The twunt had apparently burglarized a home and one of their 'other' neighbors said they saw someone fitting his description going into my Sisters house.

Twunting punk.
(, Wed 31 Aug 2005, 16:50, Reply)
OI YELLOW CAR
Isnt that bloke dead....hes the one off of life of grime!
(, Wed 31 Aug 2005, 16:49, Reply)
if housemates count...
final year at uni, i shared with an OCD sufferer who used to keep his urine in jars in his bedroom (We only found out when he spilled one of them).
He'd spend an hour and a half in the bathroom every morning, yet we neverheard the tap running once. In the next room to him there was a nigerian fellow, 7th day adventist who worked for the ministry of defence in some capacity, was ok until his friend was killed in a road accident. After that he'd drink those huge bottles of white cider and cry for hours, cradling a pistol he'd somehow managed to acquire.
Upstairs from them there were two bosnian refugees who never left the house and only ever seemed to wear underpants. I once caught them hugging in the kitchen and they seemed quite embarrassed.

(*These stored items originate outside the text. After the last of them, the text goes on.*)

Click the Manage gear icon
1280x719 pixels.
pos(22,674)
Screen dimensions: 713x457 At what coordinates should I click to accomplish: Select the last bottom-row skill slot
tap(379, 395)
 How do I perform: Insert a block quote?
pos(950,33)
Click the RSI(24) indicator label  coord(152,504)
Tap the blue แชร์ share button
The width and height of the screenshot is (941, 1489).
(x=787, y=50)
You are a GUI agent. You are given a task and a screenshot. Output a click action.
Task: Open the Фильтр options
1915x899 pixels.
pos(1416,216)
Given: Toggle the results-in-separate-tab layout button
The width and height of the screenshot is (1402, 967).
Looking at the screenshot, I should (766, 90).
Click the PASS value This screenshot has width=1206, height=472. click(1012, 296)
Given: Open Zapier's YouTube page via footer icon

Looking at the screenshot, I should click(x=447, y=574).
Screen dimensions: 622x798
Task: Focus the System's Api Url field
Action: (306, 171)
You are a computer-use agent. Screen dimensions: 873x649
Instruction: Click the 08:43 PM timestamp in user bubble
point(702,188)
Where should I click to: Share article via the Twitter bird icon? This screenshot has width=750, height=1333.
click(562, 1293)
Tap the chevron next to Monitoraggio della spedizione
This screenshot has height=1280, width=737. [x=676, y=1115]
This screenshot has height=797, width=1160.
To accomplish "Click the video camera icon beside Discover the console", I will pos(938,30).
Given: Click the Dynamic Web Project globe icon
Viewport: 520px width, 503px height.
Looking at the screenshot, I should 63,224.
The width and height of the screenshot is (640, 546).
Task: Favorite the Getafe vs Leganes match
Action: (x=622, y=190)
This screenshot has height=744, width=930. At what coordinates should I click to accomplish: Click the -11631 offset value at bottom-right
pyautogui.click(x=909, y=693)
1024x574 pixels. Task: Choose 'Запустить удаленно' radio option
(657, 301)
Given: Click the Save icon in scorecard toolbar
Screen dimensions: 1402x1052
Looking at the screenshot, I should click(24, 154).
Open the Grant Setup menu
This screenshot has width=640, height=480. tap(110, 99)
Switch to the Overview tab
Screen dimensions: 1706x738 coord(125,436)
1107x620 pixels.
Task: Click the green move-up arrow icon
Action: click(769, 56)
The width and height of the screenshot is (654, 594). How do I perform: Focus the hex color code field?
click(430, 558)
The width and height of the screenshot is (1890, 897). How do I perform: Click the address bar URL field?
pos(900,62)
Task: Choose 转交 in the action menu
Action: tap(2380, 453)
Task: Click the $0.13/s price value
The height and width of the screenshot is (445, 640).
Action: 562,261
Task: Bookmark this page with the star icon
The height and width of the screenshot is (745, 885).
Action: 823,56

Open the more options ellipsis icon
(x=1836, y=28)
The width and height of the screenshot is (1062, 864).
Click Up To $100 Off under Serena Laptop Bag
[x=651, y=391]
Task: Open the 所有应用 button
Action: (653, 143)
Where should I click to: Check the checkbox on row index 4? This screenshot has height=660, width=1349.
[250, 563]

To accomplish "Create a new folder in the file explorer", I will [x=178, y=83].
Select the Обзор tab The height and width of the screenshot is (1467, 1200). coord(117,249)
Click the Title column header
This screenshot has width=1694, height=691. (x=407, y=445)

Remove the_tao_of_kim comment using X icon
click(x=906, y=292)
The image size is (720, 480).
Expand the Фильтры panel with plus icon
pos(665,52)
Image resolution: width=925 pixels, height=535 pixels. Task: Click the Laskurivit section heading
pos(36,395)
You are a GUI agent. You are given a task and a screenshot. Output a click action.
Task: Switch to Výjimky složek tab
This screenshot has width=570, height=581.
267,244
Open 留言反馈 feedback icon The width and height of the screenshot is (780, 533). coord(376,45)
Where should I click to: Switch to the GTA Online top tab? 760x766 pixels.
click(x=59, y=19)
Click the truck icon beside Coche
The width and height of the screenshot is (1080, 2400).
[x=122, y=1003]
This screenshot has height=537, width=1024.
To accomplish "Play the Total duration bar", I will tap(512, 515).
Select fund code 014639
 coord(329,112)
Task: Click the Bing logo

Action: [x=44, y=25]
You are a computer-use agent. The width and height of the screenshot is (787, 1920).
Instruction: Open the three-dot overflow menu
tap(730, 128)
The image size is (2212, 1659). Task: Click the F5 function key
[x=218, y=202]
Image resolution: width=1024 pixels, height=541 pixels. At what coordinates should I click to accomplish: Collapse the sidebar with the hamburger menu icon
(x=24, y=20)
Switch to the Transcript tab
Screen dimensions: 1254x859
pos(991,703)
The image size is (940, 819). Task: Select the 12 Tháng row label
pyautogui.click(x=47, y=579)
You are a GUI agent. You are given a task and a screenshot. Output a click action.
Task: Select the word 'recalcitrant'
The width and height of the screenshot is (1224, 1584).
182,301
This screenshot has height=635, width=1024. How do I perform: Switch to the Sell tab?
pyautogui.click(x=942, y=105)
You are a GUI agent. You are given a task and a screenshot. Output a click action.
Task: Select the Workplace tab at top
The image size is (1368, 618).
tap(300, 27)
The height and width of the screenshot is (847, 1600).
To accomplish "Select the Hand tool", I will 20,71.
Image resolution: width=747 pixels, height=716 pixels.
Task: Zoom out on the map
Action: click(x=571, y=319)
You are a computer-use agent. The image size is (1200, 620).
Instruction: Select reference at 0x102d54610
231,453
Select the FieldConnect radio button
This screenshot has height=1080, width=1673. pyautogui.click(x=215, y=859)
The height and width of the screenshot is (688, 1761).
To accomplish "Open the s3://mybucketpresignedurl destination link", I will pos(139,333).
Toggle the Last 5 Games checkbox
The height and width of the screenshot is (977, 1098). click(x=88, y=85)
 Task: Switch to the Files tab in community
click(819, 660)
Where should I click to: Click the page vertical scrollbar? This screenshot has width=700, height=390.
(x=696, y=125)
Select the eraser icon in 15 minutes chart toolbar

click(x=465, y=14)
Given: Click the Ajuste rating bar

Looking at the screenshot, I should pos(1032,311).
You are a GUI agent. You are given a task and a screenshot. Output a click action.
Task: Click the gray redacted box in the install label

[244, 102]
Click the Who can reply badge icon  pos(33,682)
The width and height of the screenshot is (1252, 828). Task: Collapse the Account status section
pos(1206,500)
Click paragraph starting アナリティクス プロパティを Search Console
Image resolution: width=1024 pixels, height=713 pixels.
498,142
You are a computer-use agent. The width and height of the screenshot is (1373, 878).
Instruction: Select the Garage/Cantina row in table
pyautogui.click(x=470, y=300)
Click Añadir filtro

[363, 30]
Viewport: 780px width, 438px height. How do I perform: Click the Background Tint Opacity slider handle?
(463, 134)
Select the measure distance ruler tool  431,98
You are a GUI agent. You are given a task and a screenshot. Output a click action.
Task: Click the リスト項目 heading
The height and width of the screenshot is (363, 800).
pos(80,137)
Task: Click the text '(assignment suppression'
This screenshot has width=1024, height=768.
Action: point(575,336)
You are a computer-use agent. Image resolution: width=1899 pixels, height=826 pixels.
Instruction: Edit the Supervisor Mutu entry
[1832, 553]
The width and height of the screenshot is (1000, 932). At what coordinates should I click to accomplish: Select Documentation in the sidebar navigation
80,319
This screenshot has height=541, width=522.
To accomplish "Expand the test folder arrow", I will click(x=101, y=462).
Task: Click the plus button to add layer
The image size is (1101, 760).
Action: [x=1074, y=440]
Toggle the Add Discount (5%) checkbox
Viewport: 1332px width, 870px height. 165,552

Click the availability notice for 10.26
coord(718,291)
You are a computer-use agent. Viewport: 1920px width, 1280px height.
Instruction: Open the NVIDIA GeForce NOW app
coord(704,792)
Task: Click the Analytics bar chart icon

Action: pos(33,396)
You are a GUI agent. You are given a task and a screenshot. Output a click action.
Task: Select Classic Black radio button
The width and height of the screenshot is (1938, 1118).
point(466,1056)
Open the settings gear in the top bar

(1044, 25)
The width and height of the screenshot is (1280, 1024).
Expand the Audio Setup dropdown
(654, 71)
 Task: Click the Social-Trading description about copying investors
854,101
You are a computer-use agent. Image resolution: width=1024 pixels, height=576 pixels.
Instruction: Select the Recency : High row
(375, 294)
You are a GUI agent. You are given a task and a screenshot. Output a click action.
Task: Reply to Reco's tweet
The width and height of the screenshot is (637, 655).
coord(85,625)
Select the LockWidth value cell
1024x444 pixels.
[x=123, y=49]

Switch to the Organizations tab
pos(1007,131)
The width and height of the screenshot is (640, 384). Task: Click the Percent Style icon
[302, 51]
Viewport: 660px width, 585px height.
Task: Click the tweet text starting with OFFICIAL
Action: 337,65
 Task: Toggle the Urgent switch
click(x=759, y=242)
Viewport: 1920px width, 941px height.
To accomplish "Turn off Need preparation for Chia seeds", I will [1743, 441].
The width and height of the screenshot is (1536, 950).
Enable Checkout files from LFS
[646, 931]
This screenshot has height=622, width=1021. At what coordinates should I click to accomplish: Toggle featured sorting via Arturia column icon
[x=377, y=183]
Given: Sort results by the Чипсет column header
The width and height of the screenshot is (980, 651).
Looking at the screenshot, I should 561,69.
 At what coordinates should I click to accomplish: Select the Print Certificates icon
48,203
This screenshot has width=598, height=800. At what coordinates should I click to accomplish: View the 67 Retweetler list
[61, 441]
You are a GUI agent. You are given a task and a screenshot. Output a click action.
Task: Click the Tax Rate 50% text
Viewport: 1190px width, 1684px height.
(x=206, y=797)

All that with no bathroom ceiling or hall floor, a bargain at 75 per week
(, Wed 31 Aug 2005, 16:24, Reply)
Several years in student bedsits
introduced me to the following

- Mr Stirling, who went out every morning at the dot of the offies opening for twelve cans of Tennents Lager. He'd come back, sit in his room and swear to himself all day, pausing only occasionally to piss/shit in a bucket. He'd save it up till it was brimming over, and then take it downstairs to the communal loo to empty it. He got put into an old folks home after his arse literally exploded on the landing one day.
- Mr Todd. Looked like Frankenstein's assistant. Could have been anywhere between 35 and 75. His mother rang him at 6 bloody am daily, on the communal phone outside my flat, and he would shriek to her in an incredibly high pitched voice. Me and my only sane flatmate got custody of his keys one day to let workmen in in his absence. We sneaked a look at his tiny room - every available flat surface was covered in tinfoil.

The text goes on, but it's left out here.